ABOUT THIS EXERCISE:
Below this sentence is a listing; return exactly its lines from the one with "Onda de frio: como" to the one with "Lancheira saudável e", both kept, and nothing more.
═══ SUPPLIED RECORDS ═══
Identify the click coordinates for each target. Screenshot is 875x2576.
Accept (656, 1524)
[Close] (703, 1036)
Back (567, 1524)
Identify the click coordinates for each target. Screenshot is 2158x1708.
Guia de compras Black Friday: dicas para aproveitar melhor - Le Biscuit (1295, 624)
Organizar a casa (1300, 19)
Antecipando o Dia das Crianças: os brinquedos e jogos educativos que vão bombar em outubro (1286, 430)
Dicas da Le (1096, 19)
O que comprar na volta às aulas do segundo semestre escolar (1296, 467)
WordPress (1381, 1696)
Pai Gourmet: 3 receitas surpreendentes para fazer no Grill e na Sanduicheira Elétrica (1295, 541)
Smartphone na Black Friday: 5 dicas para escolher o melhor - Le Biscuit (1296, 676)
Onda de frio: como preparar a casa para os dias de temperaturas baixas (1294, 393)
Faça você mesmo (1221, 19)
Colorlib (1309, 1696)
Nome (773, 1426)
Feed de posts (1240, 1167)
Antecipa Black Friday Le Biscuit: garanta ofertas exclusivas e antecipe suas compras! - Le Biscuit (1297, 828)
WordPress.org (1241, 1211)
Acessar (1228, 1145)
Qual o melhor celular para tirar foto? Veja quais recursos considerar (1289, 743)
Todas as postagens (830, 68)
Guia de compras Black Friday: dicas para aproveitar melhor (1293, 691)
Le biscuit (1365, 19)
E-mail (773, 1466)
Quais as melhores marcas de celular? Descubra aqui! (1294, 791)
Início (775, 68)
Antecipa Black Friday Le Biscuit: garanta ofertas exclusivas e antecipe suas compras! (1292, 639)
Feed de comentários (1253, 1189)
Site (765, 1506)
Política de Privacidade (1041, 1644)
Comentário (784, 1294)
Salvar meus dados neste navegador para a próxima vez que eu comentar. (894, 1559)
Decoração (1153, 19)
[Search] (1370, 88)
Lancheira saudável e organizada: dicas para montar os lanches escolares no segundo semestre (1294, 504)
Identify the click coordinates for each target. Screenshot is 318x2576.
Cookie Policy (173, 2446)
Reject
═══
EXERCISE ANSWER:
Onda de frio: como preparar a casa para os dias de temperaturas baixas (1294, 393)
Faça você mesmo (1221, 19)
Colorlib (1309, 1696)
Nome (773, 1426)
Feed de posts (1240, 1167)
Antecipa Black Friday Le Biscuit: garanta ofertas exclusivas e antecipe suas compras! - Le Biscuit (1297, 828)
WordPress.org (1241, 1211)
Acessar (1228, 1145)
Qual o melhor celular para tirar foto? Veja quais recursos considerar (1289, 743)
Todas as postagens (830, 68)
Guia de compras Black Friday: dicas para aproveitar melhor (1293, 691)
Le biscuit (1365, 19)
E-mail (773, 1466)
Quais as melhores marcas de celular? Descubra aqui! (1294, 791)
Início (775, 68)
Antecipa Black Friday Le Biscuit: garanta ofertas exclusivas e antecipe suas compras! (1292, 639)
Feed de comentários (1253, 1189)
Site (765, 1506)
Política de Privacidade (1041, 1644)
Comentário (784, 1294)
Salvar meus dados neste navegador para a próxima vez que eu comentar. (894, 1559)
Decoração (1153, 19)
[Search] (1370, 88)
Lancheira saudável e organizada: dicas para montar os lanches escolares no segundo semestre (1294, 504)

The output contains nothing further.